Открыв глаза, я заметил, что кое-что изменилось. Света стало меньше, так было значительно лучше; горела какая-то лампа где-то в углу зала и больше ничего. Омывавших меня волн уже не было, от них остались лишь разрозненные невнятные отголоски. Вокруг были все те же люди, но как будто немного перетасованные. Мужчина в очках в целом не изменился, только глаза за лукаво сверкающими очками как будто немного потемнели. Его седой ровесник смотрел то на его руки, то на него всего. Человек в камуфлированном комбинезоне продолжал смотреть в основном в одном направлении.
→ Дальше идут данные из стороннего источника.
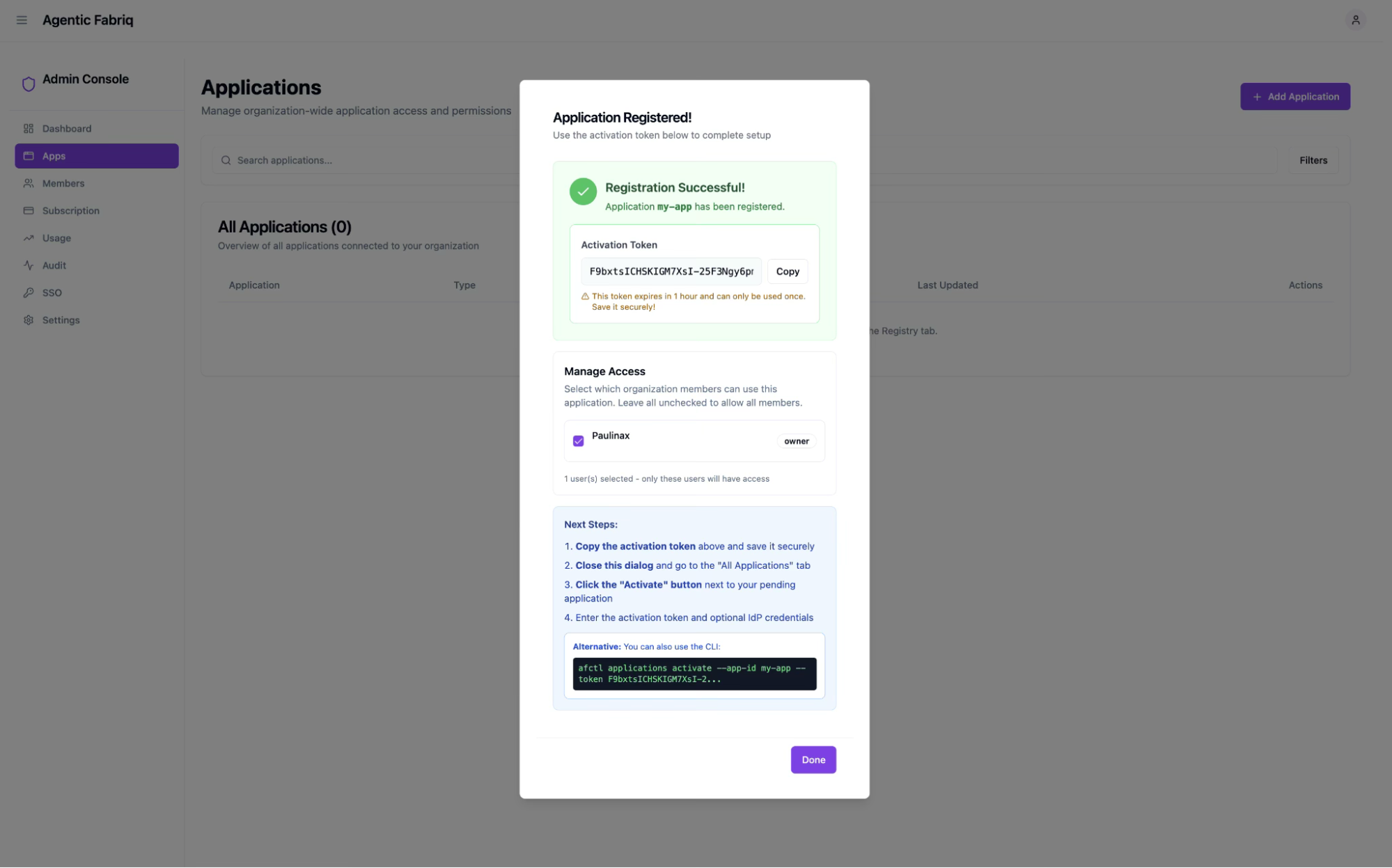Open the Subscription sidebar item

coord(70,211)
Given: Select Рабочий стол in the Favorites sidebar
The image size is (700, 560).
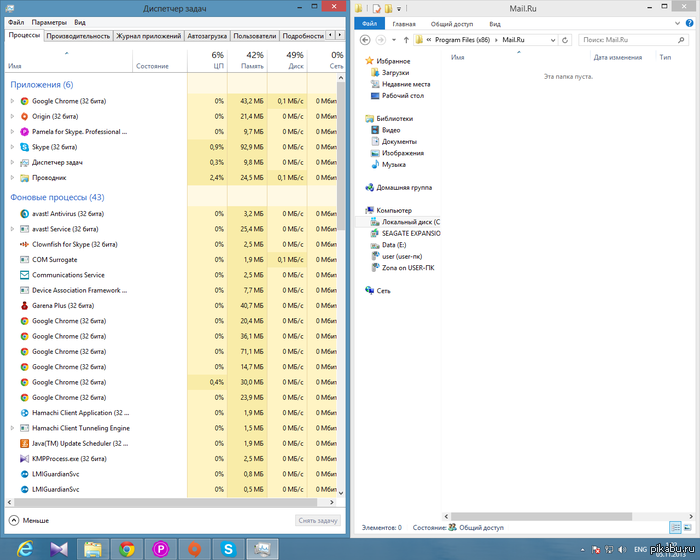Looking at the screenshot, I should tap(402, 96).
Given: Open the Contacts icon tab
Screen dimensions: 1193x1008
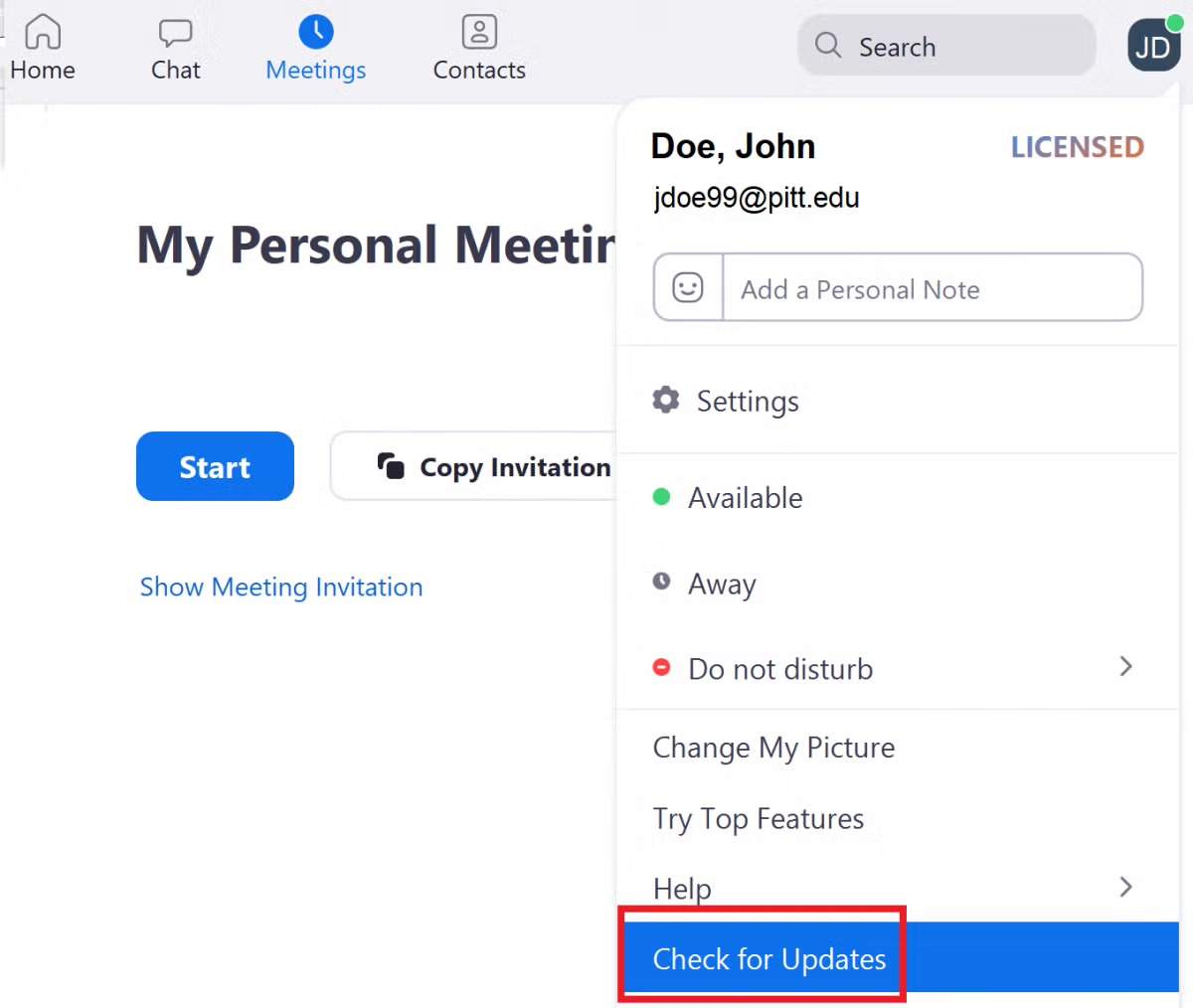Looking at the screenshot, I should click(479, 33).
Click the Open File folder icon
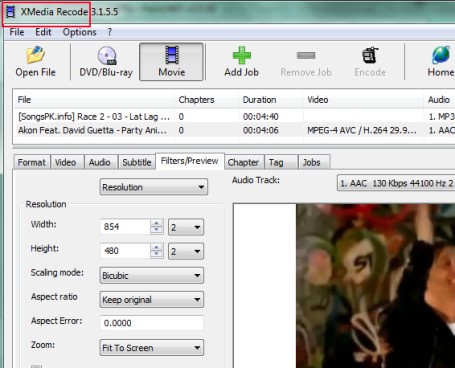 click(35, 55)
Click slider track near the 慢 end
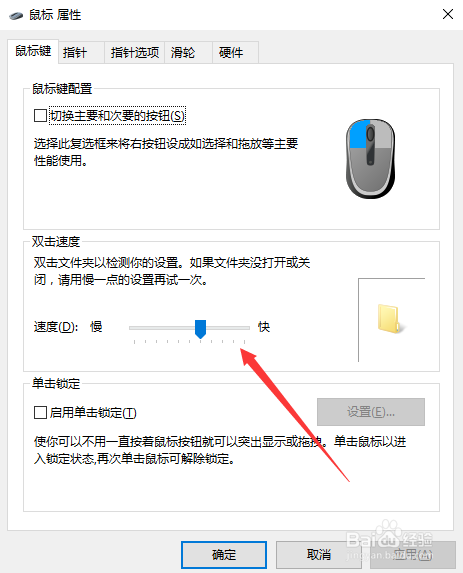This screenshot has width=463, height=573. pos(139,328)
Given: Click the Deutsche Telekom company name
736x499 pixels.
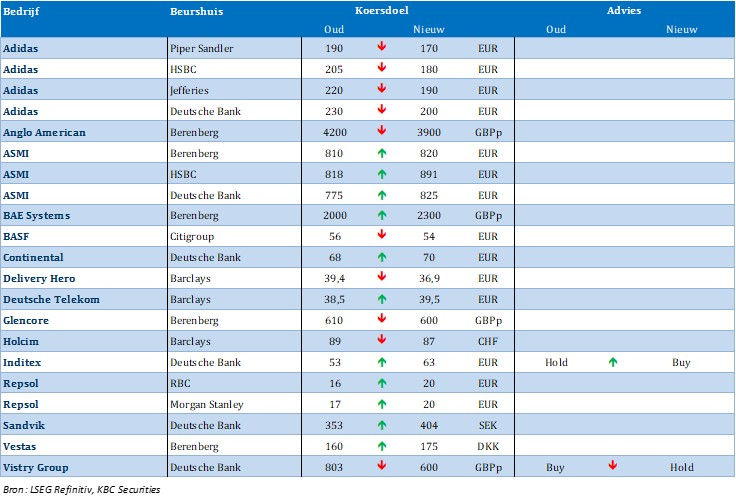Looking at the screenshot, I should (x=51, y=299).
Подруги тоже сидели на прежних местах, губы у обоих были приподняты над краснотой десен, как будто они чуяли что-то податливое и беззащитное. Свет лампы странно искажал цвет их лиц и волос; завороженно глядя на них, я вдруг отчужденно подумал, что мне тоже чего-то не хватает, чтобы принять их изменившееся обличье в полной, абсолютной мере, и стал рассеянно искать эту недостающую деталь где-то у себя в голове, но ее там пока что не было. Потом я посмотрел на стол и только тогда заметил еще одну перемену: чай был по-прежнему, только уже не в пузатом перетянутом бичевой мешочке, из которого мужчина в очках сыпал его в чайник, а в небольшой стеклянной формочке, будто унесенной с детской песочницы. Вместо чайника и мисочек была всего лишь одна-единственная стеклянная трубка, открытая с обеих концов и с маленькой дырочкой сбоку. Трубка была небольшой, примерно как колок контрабаса или ручка для автографов. Не поворачивая головы, я посмотрел в угол, куда свет лампы доставал с явной неохотой.
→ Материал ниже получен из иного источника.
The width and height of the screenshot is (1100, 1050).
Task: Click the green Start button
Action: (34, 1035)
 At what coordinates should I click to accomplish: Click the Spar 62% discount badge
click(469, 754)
Пожилой мужчина в пальто сидел в кресле с закрытыми глазами и улыбался.
Мужчина в очках пошарил рукой в кармане и добавил к сократившему до двух предметов чайному сервизу третий — большую железную зажигалку с откидывающейся крышкой. В детстве я завидовал сверстникам, у которых были такие же или хотя бы отдаленно похожие, хотя поджигать мне в те годы было решительно нечего, да и сейчас тоже. Поднеся трубку ко рту, мужчина в очках небрежно схватил ее губами за один конец и приблизил равнодушно горящий огонь к другому. Незримо сократив мышцы шеи, мужчина в очках на миг замер, а потом невесомость вокруг его лица обрела зыбкие, неявные формы, и мужчина в очках высвободил из плена черепной коробки шаткое неторопливое облако, наверняка аналогичное тому, которое сидело в моей голове всю мою жизнь, делая вид, что в нем искусно зашифрован ее истинный смысл. Повторив процедуру еще пару раз, мужчина в очках повернул голову и, немного подумав, протянул стеклянную трубку мне. Трубка была тяжелее, чем казалась; внутри слегка почерневшего конца тлело первородное, требуя поджечь его, чтобы все сущее родилось снова. Мужчина услужливо поднес к моему лицу горящую зажигалку. Краем зрения я заметил, что подруги смотрели не на мужчину в очках и не на холодное пламя в его руке, а на меня. Пламя и стекло соприкоснулись, и я потянул к себе все, на что хватило моих сил. Вселенная попыталась пролететь сквозь меня и предательски застряла. Вежливо закашляв, я понял, что не могу дышать; глаза застилала какая-то расплавленная пленка. Мужчина в очках, весело блестя стеклами очков, аккуратно вынул из моей руки слишком тяжелый для меня посох мира. Я попытался улыбнуться, но вместо улыбки у меня вышел очередной гортанный кашель. Подруги звонко засмеялись, и я не постеснялся повернуться, чтобы успеть на всякий случай снова увидеть их лица. Стул странно скрежетнул подо мной, и я уперся рукой в стол, чтобы все осталось на своих местах. Подруги опять засмеялись. Я закашлял снова и понял, что могу дышать. Свет лампы в углу исказился сам собой, и уют стал вторгаться не просясь.